How do use lr_scheduler

How to use lr_scehuler in Trainer? it seems that whenever I pass AdamW optimizer, it also need the dictionary of params to tune. Since I am using just plain Trainer (not being intimate with PyTorch) The parameters are not exposed to pass to AdamW yielding an error.

Does anyone have an idea of how I can do that?

Hi @Neel-Gupta, you’ll need to create a custom trainer by subclassing Trainer and overriding the create_optimizer_and_scheduler function (see here for the source code):

class MyAwesomeTrainer(Trainer):
    def __init__(self, *args, **kwargs):
        super().__init__(*args, **kwargs)
        # Add custom attributes here
            
    def create_optimizer_and_scheduler(self, num_training_steps):
        pass

Assuming that you’re trying to learn some custom parameters, the idea is to add a dict like

{"params": [p for n, p in self.model.named_parameters()  if "name_of_custom_params" in n and p.requires_grad], "lr": self.args.custom_params_lr}

to the optimizer_grouped_parameters list you can see in the source code. Then you can add the remaining bits with something like the following:

def create_optimizer_and_scheduler(self, num_training_steps: int):
    no_decay = ["bias", "LayerNorm.weight"]
    # Add any new parameters to optimize for here as a new dict in the list of dicts
    optimizer_grouped_parameters = ...

    self.optimizer = AdamW(optimizer_grouped_parameters, 
                           lr=self.args.learning_rate, 
                           eps=self.args.adam_epsilon)
    self.lr_scheduler = get_linear_schedule_with_warmup(
        self.optimizer, num_warmup_steps=self.args.warmup_steps, 
        num_training_steps=self.num_training_steps)

Does that make sense?

1 Like

That seems pretty complicated :sweat_smile: I would probably work on this.

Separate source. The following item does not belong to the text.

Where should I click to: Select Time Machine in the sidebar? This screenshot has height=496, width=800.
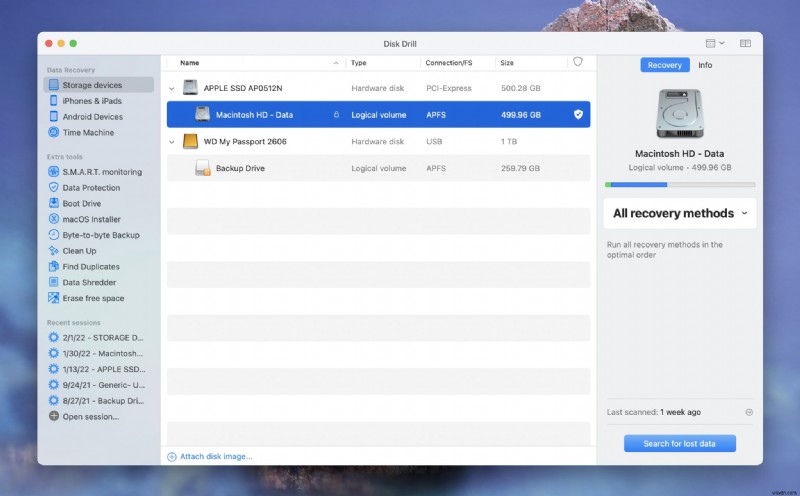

Thanx a ton for your help!! :+1:

2 Likes

Haha, well at least you don’t have to implement all the other parts of the training loop :slight_smile:

What are you trying to do exactly with the lr scheduler?

I noticed that in the normal available warmup_steps and weight_decay, after quite some steps apparently there might be some misconfiguration of the loss as after being stable and increasing slowly for quite some epochs, it suddenly explodes.

I had the problem before when using Native Tensorflow and had fixed it by applying the scheduler and getting a better accuracy faster and some custom callbacks in TF.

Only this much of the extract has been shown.